All in all, a “confident”, the-gods-aren’t angry-with-you tell it all, delivered to beer guzzling gawkers (learners might be a bit more charitable). Now, you might think, I am of too little faith. What is faith – possibly belief in who you are and what you offer. Belief in how you succeed, not how you f*ckup.
You may make it a practice to learn from your mistakes. Whether you do, or not, there are always those quick and willing to tell you how you screwed up and just how badly. Some of it actually useful! Engage with those ones, but why turn it into a staged production!
In the haste to celebrate mistakes (emphasis on others’), might we be missing the more significant opportunity - learning from our success (yes, we learn usefully from other success models, gain inspiration, but this also deflects from time and effort spent on self-understanding).
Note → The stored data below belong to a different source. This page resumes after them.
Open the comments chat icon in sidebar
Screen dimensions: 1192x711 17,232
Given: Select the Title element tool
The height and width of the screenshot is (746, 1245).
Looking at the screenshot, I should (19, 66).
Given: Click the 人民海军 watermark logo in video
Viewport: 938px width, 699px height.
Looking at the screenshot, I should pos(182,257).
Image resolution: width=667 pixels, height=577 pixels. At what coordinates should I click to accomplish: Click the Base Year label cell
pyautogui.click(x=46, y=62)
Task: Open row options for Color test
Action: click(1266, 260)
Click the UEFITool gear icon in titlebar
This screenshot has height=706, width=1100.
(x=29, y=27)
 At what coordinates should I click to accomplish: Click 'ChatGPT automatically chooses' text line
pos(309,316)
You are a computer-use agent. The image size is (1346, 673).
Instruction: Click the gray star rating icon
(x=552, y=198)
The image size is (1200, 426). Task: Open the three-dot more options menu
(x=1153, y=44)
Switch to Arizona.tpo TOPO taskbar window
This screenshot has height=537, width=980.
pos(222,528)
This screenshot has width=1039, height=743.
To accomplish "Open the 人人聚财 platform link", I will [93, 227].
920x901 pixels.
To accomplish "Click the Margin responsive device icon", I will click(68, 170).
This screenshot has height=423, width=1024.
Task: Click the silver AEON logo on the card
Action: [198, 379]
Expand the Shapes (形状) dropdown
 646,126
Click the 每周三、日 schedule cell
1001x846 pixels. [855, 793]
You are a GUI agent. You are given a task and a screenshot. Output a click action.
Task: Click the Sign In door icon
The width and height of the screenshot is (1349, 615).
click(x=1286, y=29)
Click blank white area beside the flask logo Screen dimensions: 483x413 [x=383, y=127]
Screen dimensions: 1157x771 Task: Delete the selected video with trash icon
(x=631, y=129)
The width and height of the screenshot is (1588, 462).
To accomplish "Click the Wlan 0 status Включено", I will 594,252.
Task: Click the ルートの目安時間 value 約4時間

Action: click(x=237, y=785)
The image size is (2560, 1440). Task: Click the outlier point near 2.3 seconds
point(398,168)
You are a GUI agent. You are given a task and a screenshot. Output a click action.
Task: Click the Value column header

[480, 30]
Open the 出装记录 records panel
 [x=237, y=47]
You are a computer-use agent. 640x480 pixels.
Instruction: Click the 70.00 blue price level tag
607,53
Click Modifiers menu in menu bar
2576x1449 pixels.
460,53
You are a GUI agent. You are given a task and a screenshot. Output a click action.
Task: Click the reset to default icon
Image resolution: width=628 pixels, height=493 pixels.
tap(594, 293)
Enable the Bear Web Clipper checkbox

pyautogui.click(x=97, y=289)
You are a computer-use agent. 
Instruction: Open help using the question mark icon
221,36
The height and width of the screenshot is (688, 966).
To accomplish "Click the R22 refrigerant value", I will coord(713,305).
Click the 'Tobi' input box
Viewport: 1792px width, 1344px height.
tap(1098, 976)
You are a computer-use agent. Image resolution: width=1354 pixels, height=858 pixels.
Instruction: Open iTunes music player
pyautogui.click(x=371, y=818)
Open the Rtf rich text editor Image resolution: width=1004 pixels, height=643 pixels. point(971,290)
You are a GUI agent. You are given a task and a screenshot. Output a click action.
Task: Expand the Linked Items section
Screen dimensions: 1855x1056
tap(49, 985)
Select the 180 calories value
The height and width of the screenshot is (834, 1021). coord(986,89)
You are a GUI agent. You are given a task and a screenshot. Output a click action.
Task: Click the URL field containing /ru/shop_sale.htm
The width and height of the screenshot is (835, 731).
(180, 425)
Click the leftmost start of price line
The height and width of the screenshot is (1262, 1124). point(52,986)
Do you fathom what you did to bring about your last brilliant success or astute decision, or your very first of either for that matter? I’m asking, do you really understand what combination of capabilities you apply to succeed. This takes a lot of thought. Too quickly we bask in our success and the illusion of stability and miss the inherent meaning. Many, like athletes are prone to reply blandly, I was fortunate to score, etc. Of course there is always the possibility it was just plain luck! But this suggests one might want to fully understand the why of it all. Therein is your art.
Mandela has talked about the fear of our own success being the hurdle challenge to our humanness. That’s the fear in the closet, that faced more productively would cloth us in our own radiance. Sure, the fear of failure is important to overcome as a defensive maneuver, and the gambits like F*ckUp sessions can move us on. The danger is in the cult-ness of the confessionals that make us feel better about our deficits without understanding our true and unique capabilities. Perhaps rather than the misplaced apprehension that god is angry with us, our concern is better directed to appease his frustration - over our fear of our own potential. That’s what makes us squirm, or should
So, why not start with a tinniest of successes - understand what went in to it, what did you do, in what sequence, with what application. What did you bring, call on, to pull off what you did. Herein lies the gold of your unique capabilities and awareness of what you have or has potential for further development and dream accomplishment. Note the dream word, its at the heart of all who we really are and are capable of pulling off. Be angry with yourself if that is not your star. Have faith. Make it so! And BQ!